Politicians from opposing parties in Rwanda shared a public platform for the first time at a university debate over the future of the East African country. Representatives from the ruling Rwandan Patriotic Front and the opposition Rwanda National Congress spoke at a forum hosted by Soas, University of London on 4-5 October - their first public debate since the RNC’s breakaway from the RPF in 2010. Event co-organiser Phil Clark, reader in comparative and international politics at Soas, said the conference was useful in helping to assess the RPF’s record since taking power almost 20 years ago after the 1994 genocide. It also examined recent controversies over the RPF’s domestic human rights record, its alleged support for rebel groups in the Democratic Republic of Congo and questions over whether Paul Kagame, Rwanda’s president, will change the Constitution to allow him to run for a third term in 2017.

Aberystwyth University
Green by global standards

An award-winning faculty building at a Welsh university has achieved the highest standard of environmental performance, according to the world’s foremost ratings system for building assessment. The Institute of Biological, Environmental and Rural Sciences (IBERS) building at Aberystwyth University’s Penglais campus has achieved final certification as “BREEAM Excellent” from the Building Research Establishment Environmental Assessment Method. BREEAM sets the standard for best practice in sustainable building design, construction and operation. “The building provides a great working environment and its design, build and operation is in line with the core values of IBERS - sustainable environmental development, and addressing the grand challenges facing society today, including climate change and water security,” said Wayne Powell, director of the institute.

University of Leicester
One hundred years of aptitude

A university is marking the 100th anniversary of the start of the Great War and the final year of its vice-chancellor’s tenure by celebrating its seven greatest academic achievements. The University of Leicester was founded in 1921 as a “living memorial” to those who had died in the war. Sir Robert Burgess, who retires in 2014, said: “When [the university] received its coat of arms, the founders chose the motto Ut Vitam Habeant: ‘That they may have life’.” The achievements, which include the invention of genetic fingerprinting in 1984 and the discovery of Richard III’s remains in 2012, will be highlighted on a dedicated website.

University of Nottingham
Letters to the editor

A journal that contains articles in letter form only has been launched. Jon McGregor, author and professor of creative writing at the University of Nottingham, asked on his blog for suggestions for the journal’s theme in the form of handwritten letters. Many responses reflected on the letter as a literary form. “The medium became the message, and the idea of The Letters Page - a literary journal in letters - was born,” he said. He intends to use it to help students learn to assess and edit work.

University of Edinburgh
Sung heroes’ great chemistry

The tercentenary of a university’s chemistry school is being marked by the performance of a specially commissioned opera.
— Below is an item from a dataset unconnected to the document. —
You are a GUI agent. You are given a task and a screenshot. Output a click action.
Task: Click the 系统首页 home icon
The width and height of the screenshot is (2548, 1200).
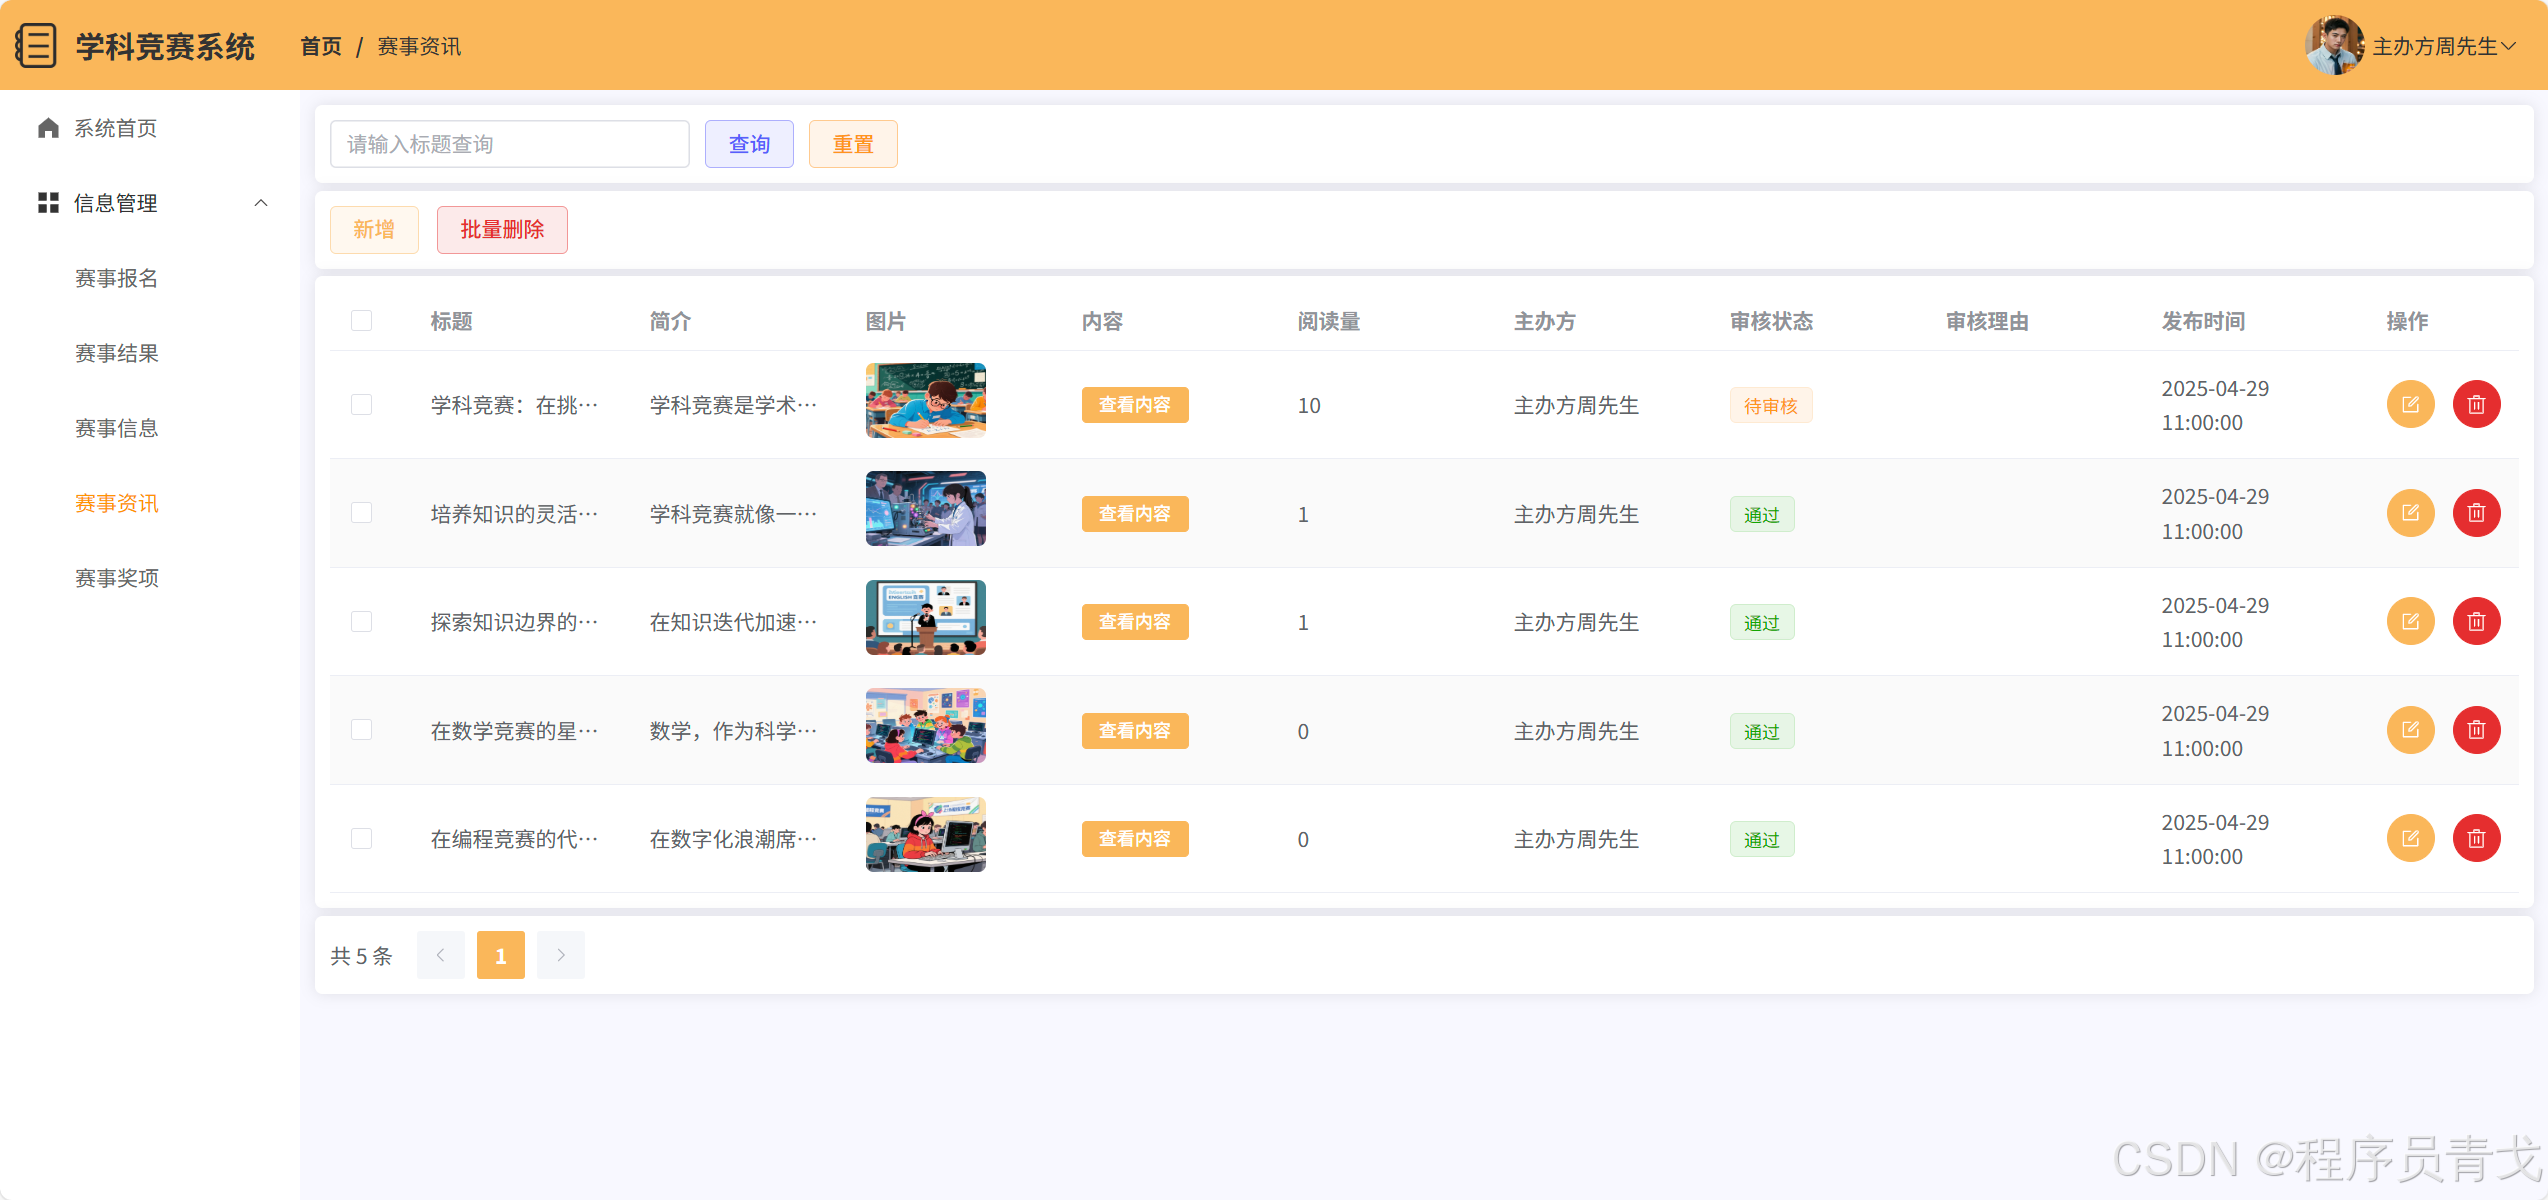(48, 128)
Composed by Julian Wagstaff, Breathe Freely is set for three voices and three musicians, and tells the story of the Polish chemist and independence fighter Stanislaw Hempel, who came to the University of Edinburgh in 1943. He went on to undertake scientific work in support of the Polish Armed Forces in the West, in which he held the rank of lieutenant. The other two characters are James Kendall, then Edinburgh’s head of chemistry, who gave Hempel a lab, and Chrissie Miller, the first female chemist to become a fellow of the Royal Society of Edinburgh. The production, supported by Scottish Opera, will take place in Edinburgh’s Assembly Rooms on 24 October.